> Problems to solve
**A)** According to the book review, what does Ethridge suggest will distract a person from their sex drive?
**B)** Continue the book review from the point where it ends.

━━━ Selected extract

You’re wondering how all this relates back to the book? Ethridge acts like if you take up a painting class, or find a hobby outside of work that it will distract you from your sex drive. I highly disagree with this. Eventually you will settle down from your activities, and those hormones will clearly remind you they are there.   Even if you’re out doing hobbies or taking care of business you will feel that longing to go home, and get rid of that buzzing need to have a release. It can be so insanely distracting until it is gone. Like seriously, it has nothing to do with lusting at some points. Sometimes it’s just simply your body needs to release. I think it’s very easy to tell that Ethridge doesn’t condone masturbating. I understand where her view point comes from, but I don’t think anything is inherently wrong, or selfish about touching yourself. Is eating selfish? No. Is giving your body the release it needs at certain intervals selfish? No. You are helping your body something it needs to do to function, and anyone who hasn’t a basic understanding of the biological workings of your body knows that sometimes fantasies, and lusting is not what illicit an erection, or arousal in women. Sometimes it’s simply the fact your body is ready to release just as you need to urinate.

And on top of all this information I believe there is something empowering about knowing yourself, and having control of your own body. Don’t become obsessive about the need for someone else because someone in your faith has told you that you must wait on marriage to feel release. Whenever you marry you will be able to guide that person, and enjoy yourself through the confidence you already have in knowing yourself.

Porn
I do agree with Ethridge on this matter. Porn is highly destructive to individuals wanting a monogamous relationship unless they are both into voyeuristic activities. While I don’t agree with voyeurism there are people who do enjoy it together. Porn can be a really dirty industry, and one that I’m sure if people knew more about they wouldn’t want to support. If you make it a dependency to view porn to orgasm then it’s going to be a difficult one to break. She gives a lot of insightful facts about the porn industry that sheds light that just make the whole industry not worth giving it the time of day. I have witnessed people with fully active porn addictions and it dictates their mindset so much more than you can imagine. The insight she provides on to how women are treated during filming is terrifyingly insightful. The porn industry is abusive on women, and while you can say they chose that it doesn’t make it right to have someone subjected to thirteen hours of having sex to the point where things are being ripped.

━━━━━━
━━━ Information supplied

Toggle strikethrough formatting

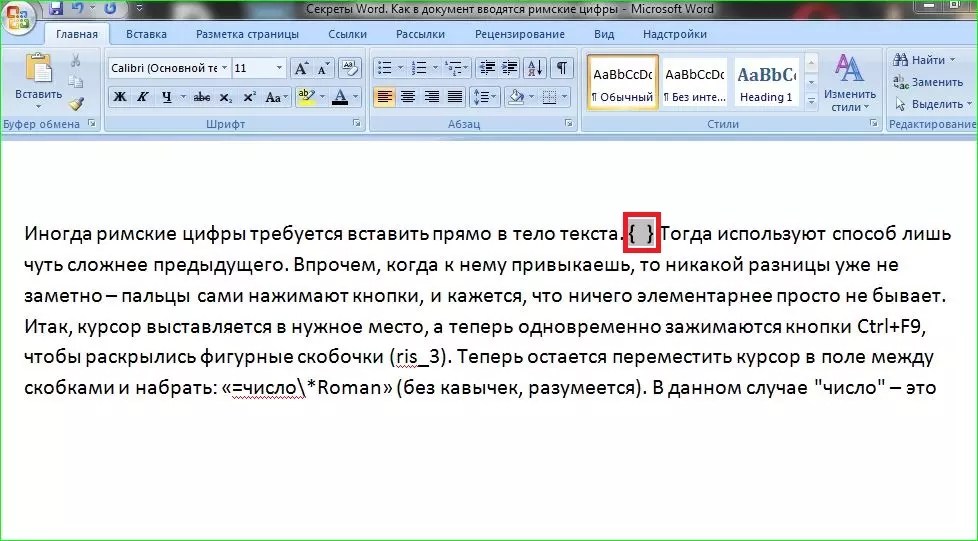(201, 97)

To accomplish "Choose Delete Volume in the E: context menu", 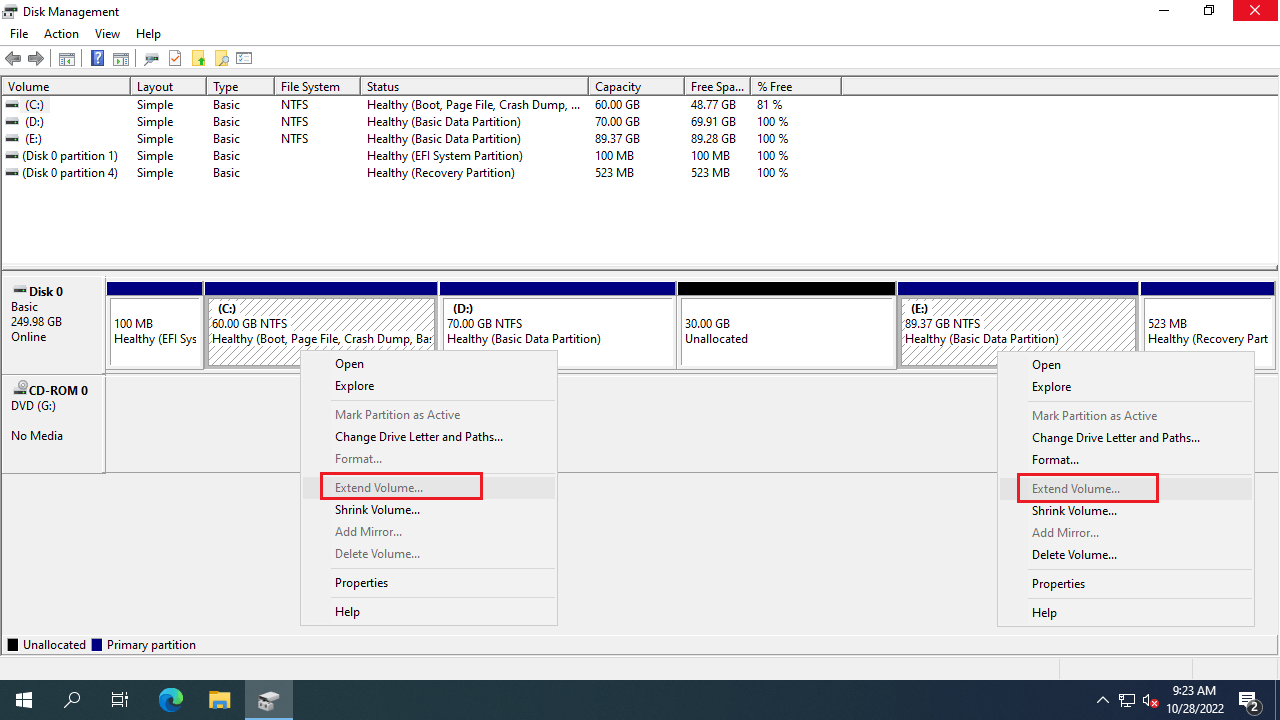I will coord(1074,555).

━━━━━━

> Answers per task
**A)** Taking up a painting class or finding a hobby outside of work.

**B)**
Final thoughts
I appreciate Ethridge wants to open up a discussion about sexuality. It needs to happen in the church. I think sometimes Ethridge applies the reason women do things to why men do things though. Most men I know do have sexual ideas they want to try, but they certainly don’t fantasize like women. Men look at pictures, and images that are pretty straightforward graphic, whereas women usually have very romance driven, graphically charged images to look at. She doesn’t ever take this leap, or explore that there is a difference. While I agree with a couple of her points, there are some major ones like masturbation that I just disagree with. She doesn’t look at the biological need for it at all, and lumps it in with pornography, and lusting. Though that is probably what it gets done with 90% of the time, maybe we should inform people that it is possible to know there bodies without destroying others.

 She has a great point about how most fantasies stem from some reasoning, but just because you like bondage doesn’t mean you’ve been abused in your past. I have talked to some people, and many have realized that from childhood they had these sexual interest before even puberty. That is a whole different topic I think would be interesting to explore.

2 of 5.

This book was provided by Booksneeze in exchange for a review.